PROBLEM REQUIREMENTS:
Reproduce everything from the line containing "1200x563 pixels. At" down to the line containing "pos(229,15)", both included and requests kept, multiplying each coordinate in the answers by 0.95 and rounding to whole numbers with halves rounded up. Return only those lines.

RECORD SET:
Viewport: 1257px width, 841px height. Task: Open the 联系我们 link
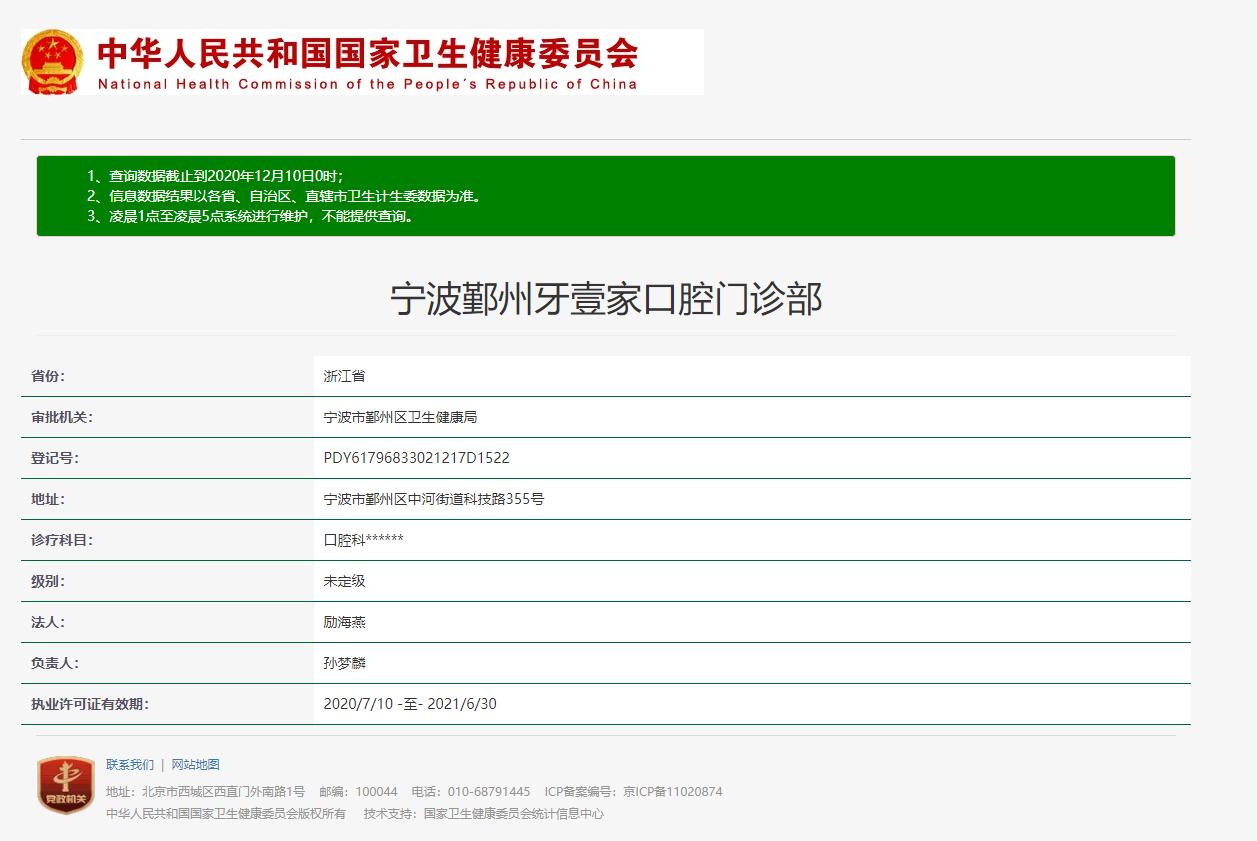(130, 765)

==

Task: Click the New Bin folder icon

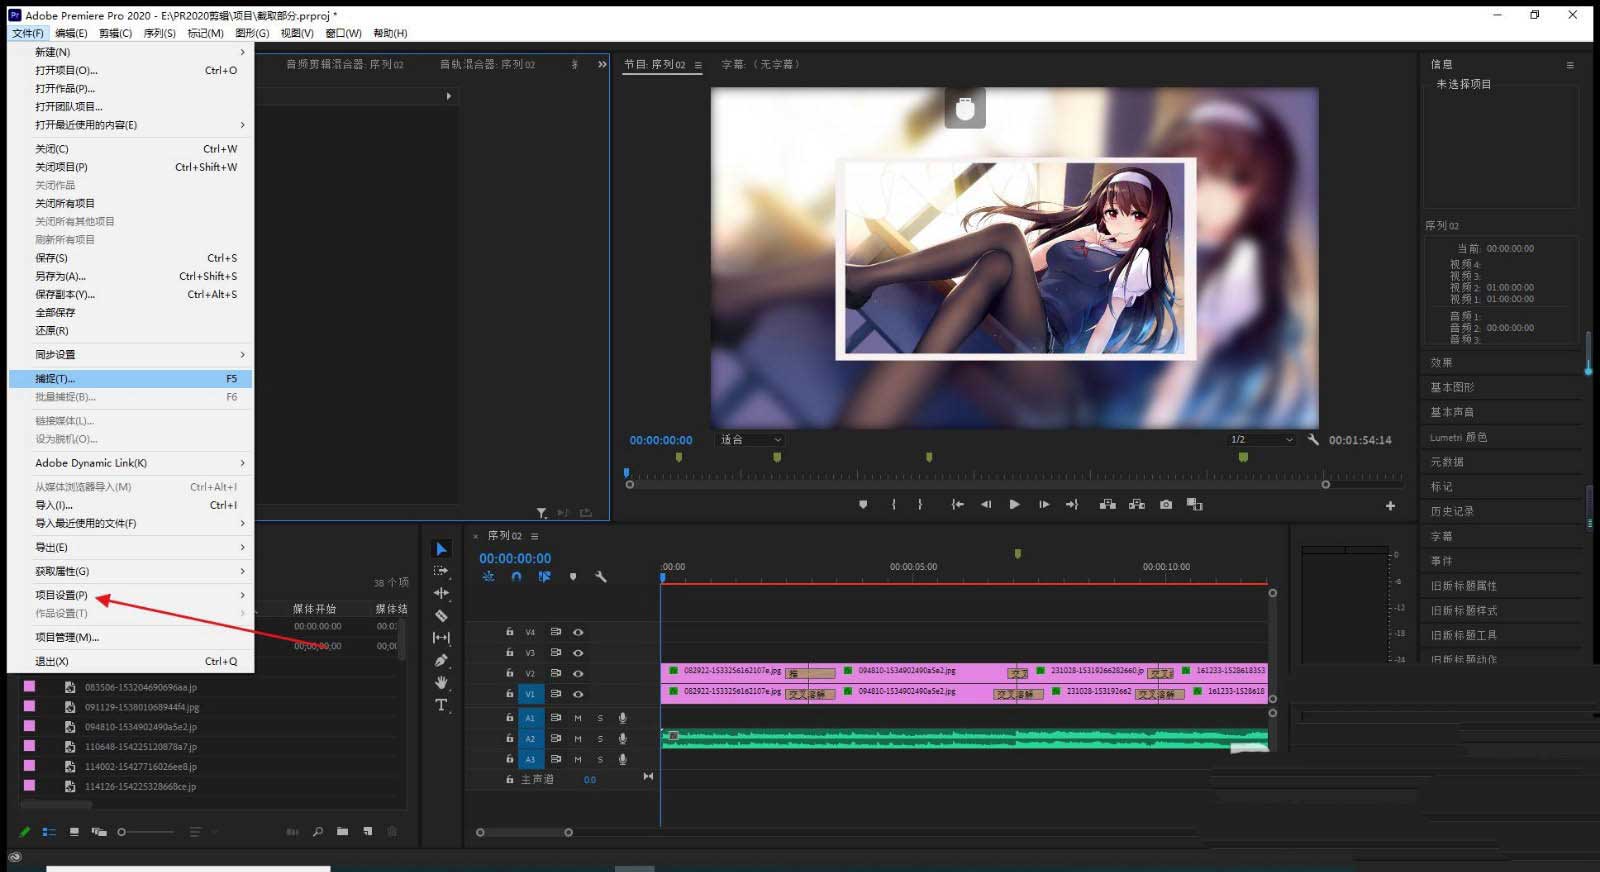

==

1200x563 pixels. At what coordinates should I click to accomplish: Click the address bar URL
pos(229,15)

EXERCISE RESULT:
1200x563 pixels. At what coordinates should I click to accomplish: Click the address bar URL
pos(218,14)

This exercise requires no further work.